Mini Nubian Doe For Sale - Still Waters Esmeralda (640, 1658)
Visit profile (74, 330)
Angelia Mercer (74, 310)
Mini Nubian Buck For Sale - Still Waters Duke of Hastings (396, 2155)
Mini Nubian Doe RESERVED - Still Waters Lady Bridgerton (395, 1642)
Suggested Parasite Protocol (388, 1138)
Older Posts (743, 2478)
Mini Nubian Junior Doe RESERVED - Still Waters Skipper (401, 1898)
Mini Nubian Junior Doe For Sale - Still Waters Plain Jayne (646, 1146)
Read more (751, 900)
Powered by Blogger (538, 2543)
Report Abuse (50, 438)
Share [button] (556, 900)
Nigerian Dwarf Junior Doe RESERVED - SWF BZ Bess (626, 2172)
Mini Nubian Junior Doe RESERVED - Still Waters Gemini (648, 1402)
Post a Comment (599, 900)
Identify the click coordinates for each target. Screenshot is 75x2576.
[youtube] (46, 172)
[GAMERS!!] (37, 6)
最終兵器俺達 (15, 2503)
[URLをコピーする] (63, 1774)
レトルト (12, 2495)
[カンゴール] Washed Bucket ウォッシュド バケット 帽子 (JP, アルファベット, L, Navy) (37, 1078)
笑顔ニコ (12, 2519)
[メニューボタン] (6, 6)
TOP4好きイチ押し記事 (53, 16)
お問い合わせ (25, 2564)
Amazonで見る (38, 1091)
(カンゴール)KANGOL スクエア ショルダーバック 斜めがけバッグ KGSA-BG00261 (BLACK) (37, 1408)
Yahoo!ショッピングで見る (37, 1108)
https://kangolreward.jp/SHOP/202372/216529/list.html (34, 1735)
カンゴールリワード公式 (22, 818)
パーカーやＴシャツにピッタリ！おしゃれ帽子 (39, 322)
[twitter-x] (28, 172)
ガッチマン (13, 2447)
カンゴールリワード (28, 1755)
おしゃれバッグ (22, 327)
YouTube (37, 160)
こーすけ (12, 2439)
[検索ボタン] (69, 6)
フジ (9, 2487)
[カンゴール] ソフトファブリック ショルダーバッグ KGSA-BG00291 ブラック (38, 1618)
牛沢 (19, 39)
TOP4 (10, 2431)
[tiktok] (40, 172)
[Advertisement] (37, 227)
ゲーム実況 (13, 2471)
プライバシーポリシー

────────────────────────────────────────

Exercise aim.
Every entry must appear in the answer exactly as written.

Answer.
Mini Nubian Doe For Sale - Still Waters Esmeralda (640, 1658)
Visit profile (74, 330)
Angelia Mercer (74, 310)
Mini Nubian Buck For Sale - Still Waters Duke of Hastings (396, 2155)
Mini Nubian Doe RESERVED - Still Waters Lady Bridgerton (395, 1642)
Suggested Parasite Protocol (388, 1138)
Older Posts (743, 2478)
Mini Nubian Junior Doe RESERVED - Still Waters Skipper (401, 1898)
Mini Nubian Junior Doe For Sale - Still Waters Plain Jayne (646, 1146)
Read more (751, 900)
Powered by Blogger (538, 2543)
Report Abuse (50, 438)
Share [button] (556, 900)
Nigerian Dwarf Junior Doe RESERVED - SWF BZ Bess (626, 2172)
Mini Nubian Junior Doe RESERVED - Still Waters Gemini (648, 1402)
Post a Comment (599, 900)
Identify the click coordinates for each target. Screenshot is 75x2576.
[youtube] (46, 172)
[GAMERS!!] (37, 6)
最終兵器俺達 (15, 2503)
[URLをコピーする] (63, 1774)
レトルト (12, 2495)
[カンゴール] Washed Bucket ウォッシュド バケット 帽子 (JP, アルファベット, L, Navy) (37, 1078)
笑顔ニコ (12, 2519)
[メニューボタン] (6, 6)
TOP4好きイチ押し記事 (53, 16)
お問い合わせ (25, 2564)
Amazonで見る (38, 1091)
(カンゴール)KANGOL スクエア ショルダーバック 斜めがけバッグ KGSA-BG00261 (BLACK) (37, 1408)
Yahoo!ショッピングで見る (37, 1108)
https://kangolreward.jp/SHOP/202372/216529/list.html (34, 1735)
カンゴールリワード公式 (22, 818)
パーカーやＴシャツにピッタリ！おしゃれ帽子 (39, 322)
[twitter-x] (28, 172)
ガッチマン (13, 2447)
カンゴールリワード (28, 1755)
おしゃれバッグ (22, 327)
YouTube (37, 160)
こーすけ (12, 2439)
[検索ボタン] (69, 6)
フジ (9, 2487)
[カンゴール] ソフトファブリック ショルダーバッグ KGSA-BG00291 ブラック (38, 1618)
牛沢 (19, 39)
TOP4 (10, 2431)
[tiktok] (40, 172)
[Advertisement] (37, 227)
ゲーム実況 (13, 2471)
プライバシーポリシー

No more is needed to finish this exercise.